The fellow kept giving him dirty looks. Apparently, he hadn’t forgotten Archie shooting him with the blunderbuss in Driftwood.

Then Captain Jones turned to him and Nixie. “Now, are you two going to cooperate, or do I need to put you in soul cages?”

They assured him they wouldn’t cause any trouble, so they were allowed to remain on deck under the big round watchful eyes of Squid Head, a.k.a. Lebrec.

“Make sail!” the captain barked. Bubbles trailed up from his mouth as he gave his crew several more orders. “Mr. Carnahan, find a good landing spot and take her down!”

“All the way, Cap’n?” Thresher Shark asked.

“Aye, Carny, all the way,” Jones said heartily, “but not so deep that these two pop. A hundred feet or so should do it.”

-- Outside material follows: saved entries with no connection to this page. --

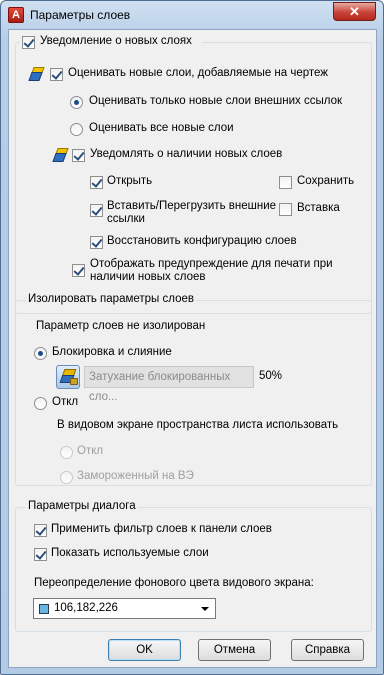 The height and width of the screenshot is (675, 384). Describe the element at coordinates (90, 451) in the screenshot. I see `radio-vp-off-label: Откл` at that location.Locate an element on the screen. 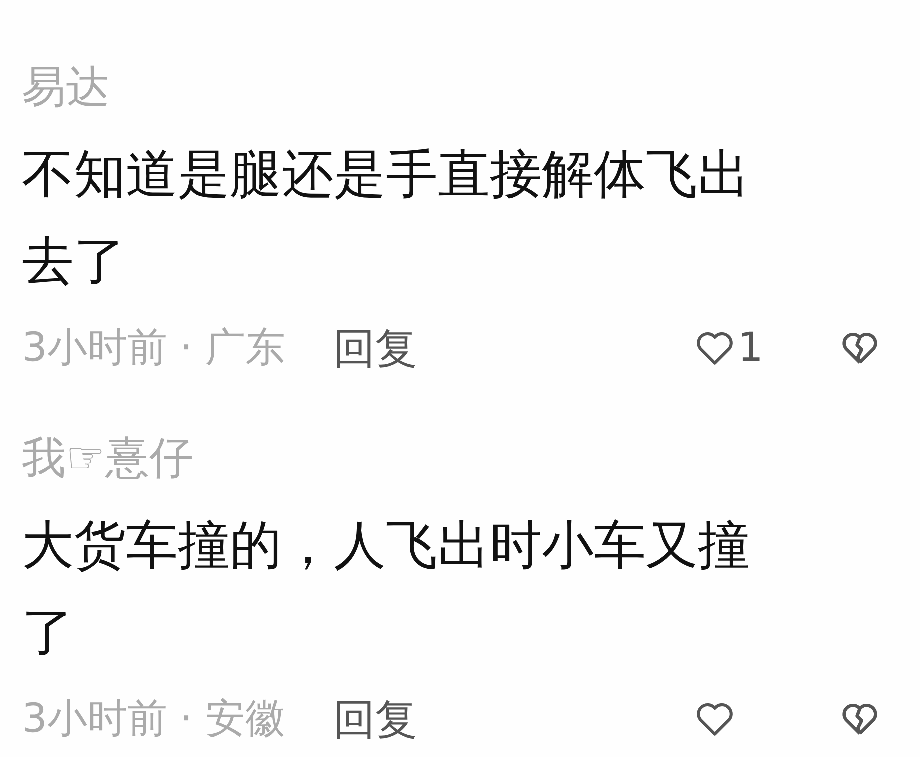  like-count: 1 is located at coordinates (751, 348).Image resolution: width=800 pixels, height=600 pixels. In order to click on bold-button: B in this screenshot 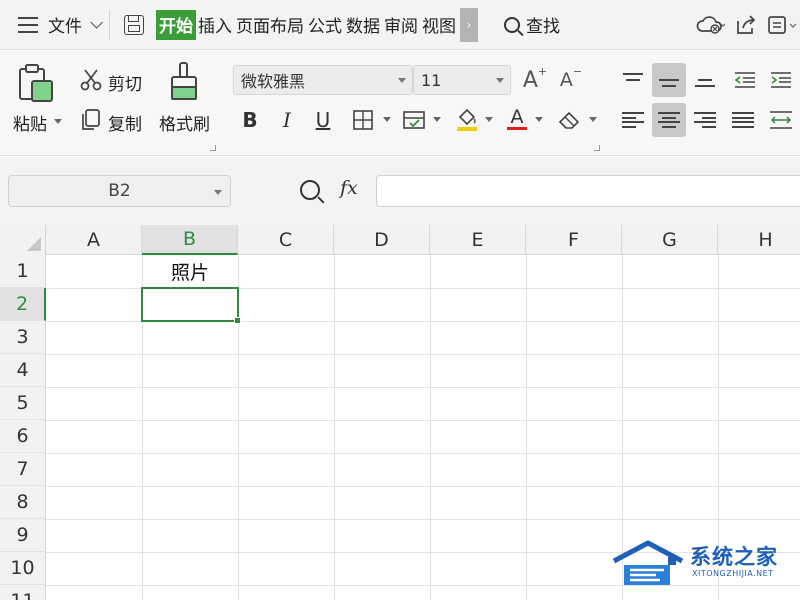, I will do `click(250, 120)`.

“Aye, sir.” With an eager flick of his long, angled tail, First Mate Carnahan bounded over to the weather deck, passing the ship’s huge double steering wheel, which was taller than he was. He checked a chart on the wall; Archie wondered how it did not dissolve as he waited to see what would happen next.

Carnahan turned to the four waiting helmsmen and gave them their bearings. At this, the four muscular shark men—two on either side of the two connected wheels—took hold of the spindles and began to turn them as directed.

For his part, the first mate swam over to a big lever jutting up from a long slot on the deck a few feet from the wheel. The beam was as thick as a railroad tie, but Carnahan planted his feet and seemed to have no trouble hauling it toward him.

“Aha,” Archie said to himself, realizing the lever controlled the up-and-down pitch of the ship, while the great helm wheels steered it left or right.

“Make ready to descend!” Carnahan yelled.

Jones turned to Nixie and Archie. “Hold on, ye lubbers!”

Startled, they gripped the nearest railing as the ship lurched, but their feet floated up off the deck a bit as the
Dutchman
left its current mooring and began gliding down and down toward the seafloor.

Archie and Nixie exchanged a look of amazement.

The captain stood boldly at the bow, his long black frock coat flapping behind him in the current as he watched his ship fly down through the water, which turned increasingly dark and cold.

They sailed only for about twenty minutes before the ship came to rest in a dark, lonely spot somewhere on the seafloor.

While Carnahan pushed the big lever so that it stood upright in the center of the slot, a flurry of sailors hurried to turn the capstan, lowering the anchor. The ship gently bumped along the seabed, raking up clouds of sand until one of the massive flukes of the gigantic anchor dug in deep enough to stop its motion entirely.